Reproduce the material below verbatim, starting at the line that contains "Given: Switch to the 错误处理 tab" and continuing down through the line that contains "I will point(176,13).", with both of those lines included.

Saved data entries
---

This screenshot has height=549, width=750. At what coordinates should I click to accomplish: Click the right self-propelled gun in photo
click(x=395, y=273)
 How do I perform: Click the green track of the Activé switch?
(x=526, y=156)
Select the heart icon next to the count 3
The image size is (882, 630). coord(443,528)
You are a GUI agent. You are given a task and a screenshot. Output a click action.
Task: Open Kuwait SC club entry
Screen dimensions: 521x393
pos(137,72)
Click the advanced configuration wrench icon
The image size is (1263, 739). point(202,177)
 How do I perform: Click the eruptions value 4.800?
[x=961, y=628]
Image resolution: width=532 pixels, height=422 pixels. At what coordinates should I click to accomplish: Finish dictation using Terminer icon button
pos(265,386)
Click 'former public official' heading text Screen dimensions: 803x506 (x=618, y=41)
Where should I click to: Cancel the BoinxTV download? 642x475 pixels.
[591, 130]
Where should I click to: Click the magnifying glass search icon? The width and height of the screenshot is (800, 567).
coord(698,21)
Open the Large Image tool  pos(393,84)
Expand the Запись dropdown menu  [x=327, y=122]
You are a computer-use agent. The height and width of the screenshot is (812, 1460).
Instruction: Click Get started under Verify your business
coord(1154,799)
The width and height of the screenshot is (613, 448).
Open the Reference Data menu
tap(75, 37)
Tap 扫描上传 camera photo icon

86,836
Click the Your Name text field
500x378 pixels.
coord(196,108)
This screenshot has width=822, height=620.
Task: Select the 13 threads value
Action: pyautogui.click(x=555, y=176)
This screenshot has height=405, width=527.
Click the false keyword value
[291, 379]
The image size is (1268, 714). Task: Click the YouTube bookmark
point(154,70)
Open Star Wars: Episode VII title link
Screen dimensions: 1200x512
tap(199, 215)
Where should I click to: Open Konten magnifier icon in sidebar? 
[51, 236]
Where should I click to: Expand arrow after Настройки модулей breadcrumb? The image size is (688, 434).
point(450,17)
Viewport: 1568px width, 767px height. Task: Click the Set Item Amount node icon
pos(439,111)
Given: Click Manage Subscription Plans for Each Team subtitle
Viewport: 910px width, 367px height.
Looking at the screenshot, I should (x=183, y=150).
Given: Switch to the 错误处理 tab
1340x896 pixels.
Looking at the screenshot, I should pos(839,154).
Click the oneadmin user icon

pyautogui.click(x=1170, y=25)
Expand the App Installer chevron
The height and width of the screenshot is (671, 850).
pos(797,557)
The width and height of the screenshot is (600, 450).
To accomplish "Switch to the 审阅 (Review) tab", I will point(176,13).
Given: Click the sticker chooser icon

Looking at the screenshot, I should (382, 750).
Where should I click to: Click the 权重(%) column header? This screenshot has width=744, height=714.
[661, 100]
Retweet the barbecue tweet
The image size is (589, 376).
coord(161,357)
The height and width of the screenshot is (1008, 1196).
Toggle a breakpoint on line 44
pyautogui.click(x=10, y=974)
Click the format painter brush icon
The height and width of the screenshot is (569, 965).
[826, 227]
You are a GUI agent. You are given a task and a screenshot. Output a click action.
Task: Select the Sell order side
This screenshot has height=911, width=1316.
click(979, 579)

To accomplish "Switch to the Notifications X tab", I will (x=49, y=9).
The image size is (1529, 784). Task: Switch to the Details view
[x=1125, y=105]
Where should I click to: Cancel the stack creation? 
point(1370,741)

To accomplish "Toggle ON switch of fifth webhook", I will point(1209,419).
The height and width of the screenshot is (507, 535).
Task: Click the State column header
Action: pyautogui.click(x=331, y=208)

---

**RESPONSE TO THE EXERCISE**:
Given: Switch to the 错误处理 tab
1340x896 pixels.
Looking at the screenshot, I should pos(839,154).
Click the oneadmin user icon

pyautogui.click(x=1170, y=25)
Expand the App Installer chevron
The height and width of the screenshot is (671, 850).
pos(797,557)
The width and height of the screenshot is (600, 450).
To accomplish "Switch to the 审阅 (Review) tab", I will point(176,13).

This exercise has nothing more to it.